OT [Way OT]: Unicode Unification Objections

François Pinard pinard at iro.umontreal.ca
Mon May 8 13:43:32 EDT 2000


Kevin Russell <krussell4 at videon.home.com> writes:

> "Dennis E. Hamilton" wrote:

> > In Japanese texts, when a borrowed or employed Korean word is used,
> > a desired practice is to render the Korean characters as different,
> > even though some or all of them involve "the same character" common to
> > both languages.  However, the iconography (or calligraphy) is commonly
> > different.

> The entire point of markup is that distinctions like this *shouldn't*
> be preserved in simple text.

It depends.  English and French use the same, or quite similar calligraphy
for letters, and using common fonts is not at all a problem.  However, we
do not use the same calligraphy for quotes, so English quotes and French
quotes are different, and Unicode keep them different.

If by tradition, the same English and French letter were using different
calligraphy, I would not like to write French using English letters,
and you would object to be forced using French letters to write English,
despite the letters would be recognisable and we could read each other.

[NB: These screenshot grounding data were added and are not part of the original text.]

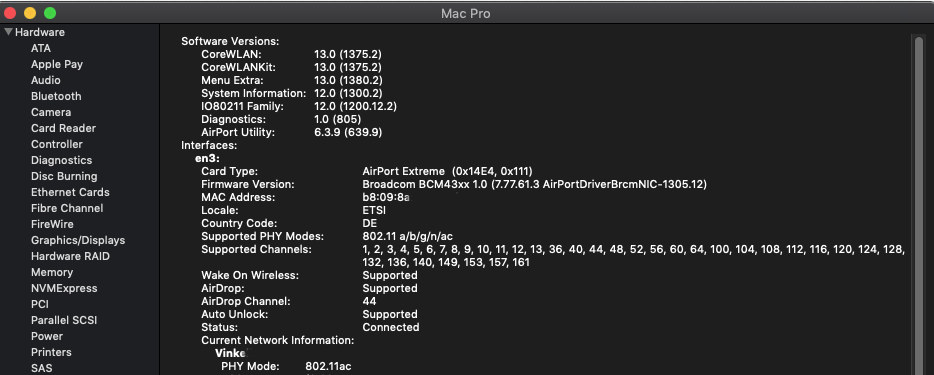Screen dimensions: 934x375
Task: Select ATA in the sidebar
Action: pyautogui.click(x=41, y=48)
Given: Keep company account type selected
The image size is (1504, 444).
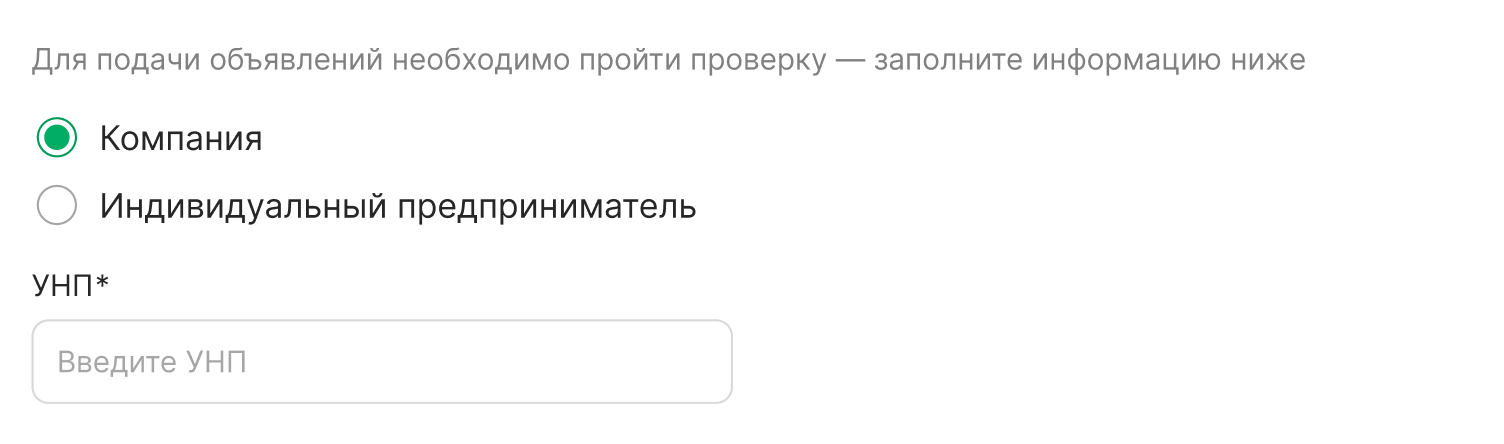Looking at the screenshot, I should point(57,138).
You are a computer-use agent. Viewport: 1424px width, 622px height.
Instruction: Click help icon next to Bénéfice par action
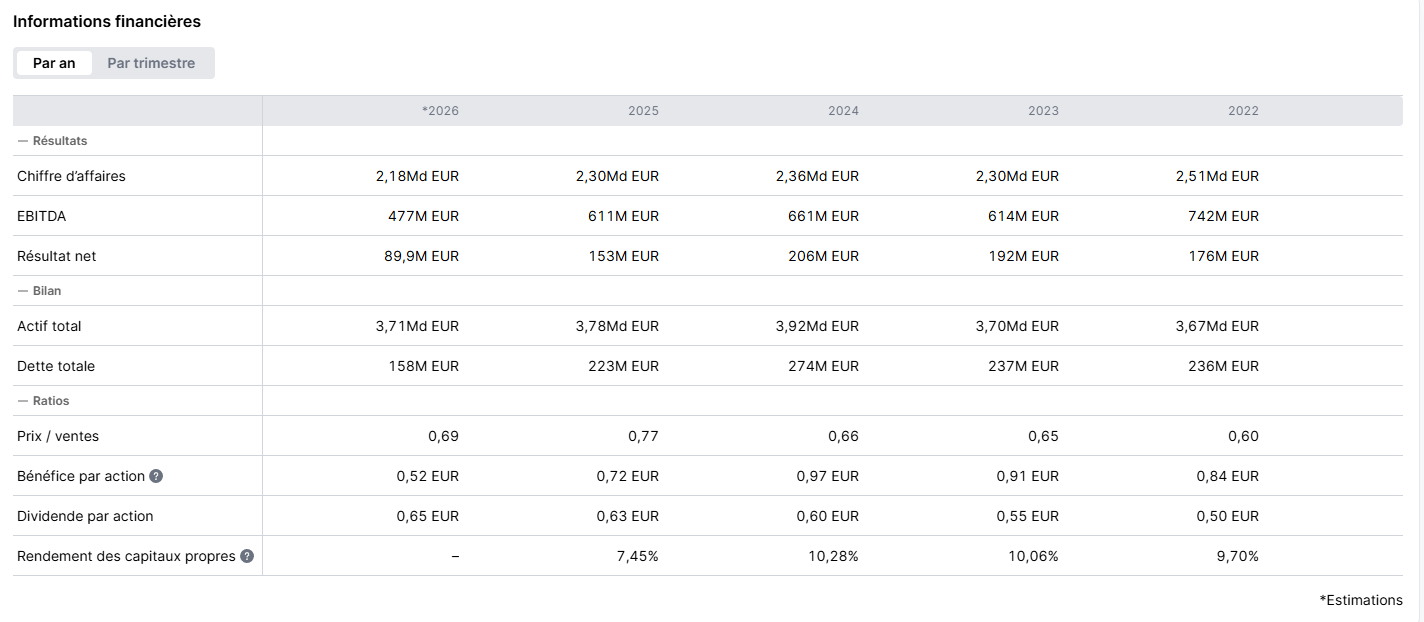click(156, 476)
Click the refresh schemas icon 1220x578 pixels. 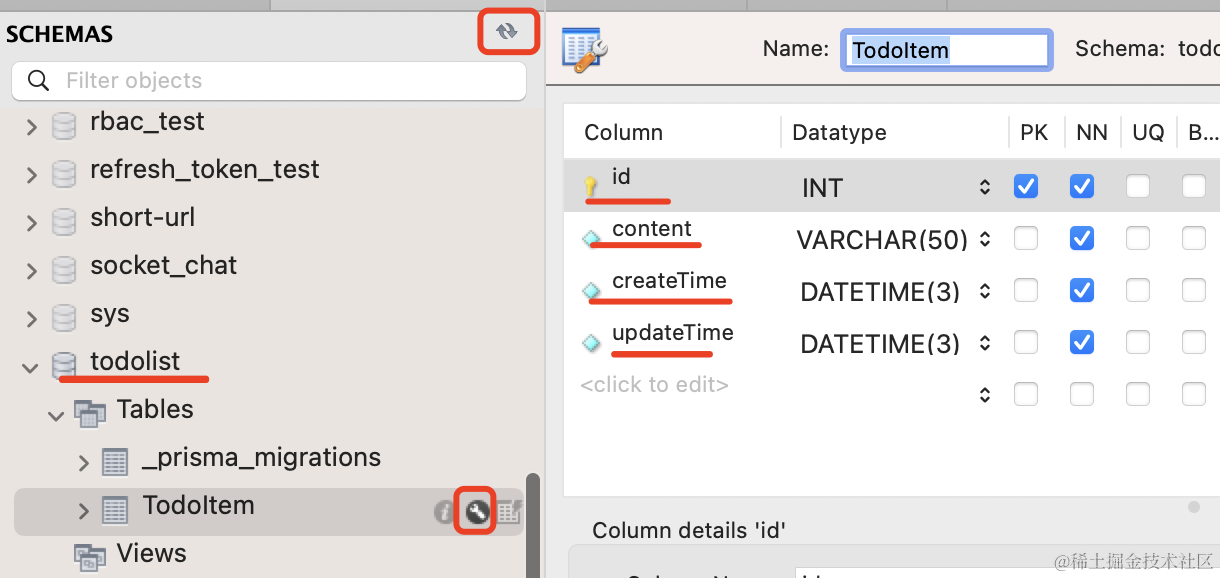click(x=507, y=32)
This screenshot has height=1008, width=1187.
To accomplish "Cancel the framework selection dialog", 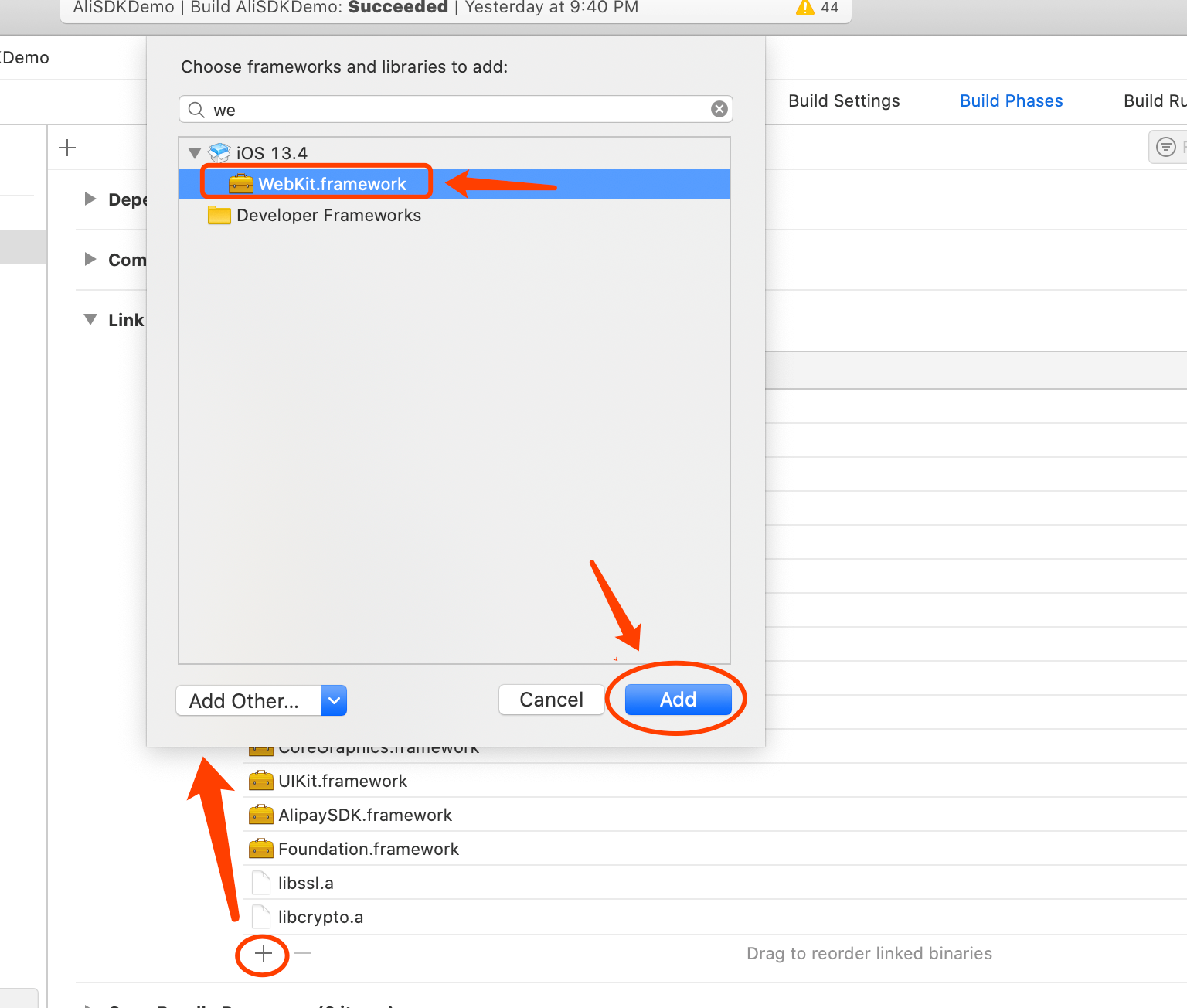I will pyautogui.click(x=551, y=699).
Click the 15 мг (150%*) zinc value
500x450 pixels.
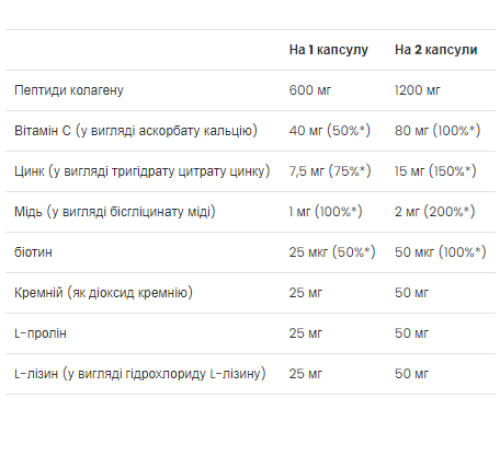point(436,171)
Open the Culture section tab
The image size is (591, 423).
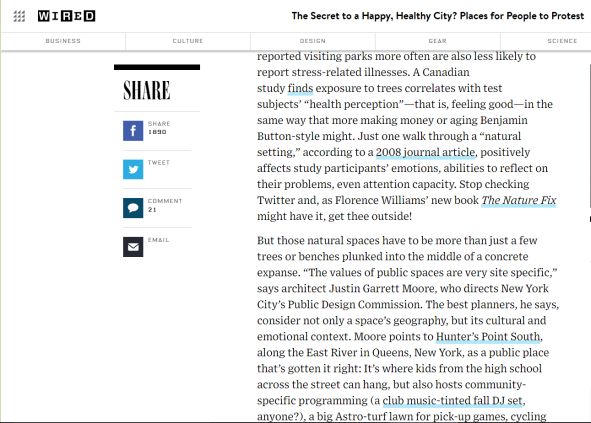[188, 41]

If we were using a common international character set, it would be important
that I could mix English and French in a same text, using different
characters (because we both know they are different, despite similar and
recognisable), and without having to resort to typographical annotations.
Any stranger, writing French and having strong opinions (because he studied
French in school or travelling, or after s/he had a love affair in France),
who would dare spelling my own needs for French, would be rather unwelcome.

If many Japanese and Chinese feel the strong need of distinguishing their
characters in a common character set, they just know better than me,
however competent I may feel in Asian matters, and regardless of my great
urge to spare one more bit.

> A similar situation holds in almost every written language.  We often
> dump Latin or French words into English text.  Even though they may be
> written in the same alphabet, we usually want them to *look* different
> from ordinary English words.

The situation is just not similar.  I do not have a strong, perpetual need
that the look be different, and the truth is that as a French reader, I
honestly do not mind much if we use the same characters.  All the contrary,
it is quite convenient, and not shocking at all.  (Not everybody is so
lucky.  For example, when Unicode decided that `y-diaresis' could be used
to replace the Finnish `ij' ligature, Finnish people were not very happy.[1])

Agreed that Japanese people are themselves on this.  Some are ready to
accept Han unification together with Microsoft Windows, if they really
have to be bundled together, they just don't care.  Others do.

We have the same in French.  Some people are very ready to drop diacritic
marks while using computers.  They never got it right at school anyway,
and diacritics create technical problems they are too happy to recognise as
intractable if they can be.  Why not drop proper spelling on the same blow?
More than one said: "We did not choose literature, anyway!".  ASCII is more
than enough for them.  Please don't read that ASCII is enough for French.

I'm not saying that Japanese are right or wrong about unification.  This is
their problem and their decision.  One sure thing is that _we_ are wrong when
we are haughty enough to have a strong opinion about what they should do.

Granted that Python supports Unicode.  There is a danger that, because we
love Python, and because Unicode is well supported, that we start blindly
loving Unicode.  What I'm trying to tell is that we should keep a clear
mind, and happily use Unicode while keeping in mind that this it not the
final word of everything about charsets.  Don't become Unicode fanatics.

--------------------
[1] If I remember correctly.  This was years ago.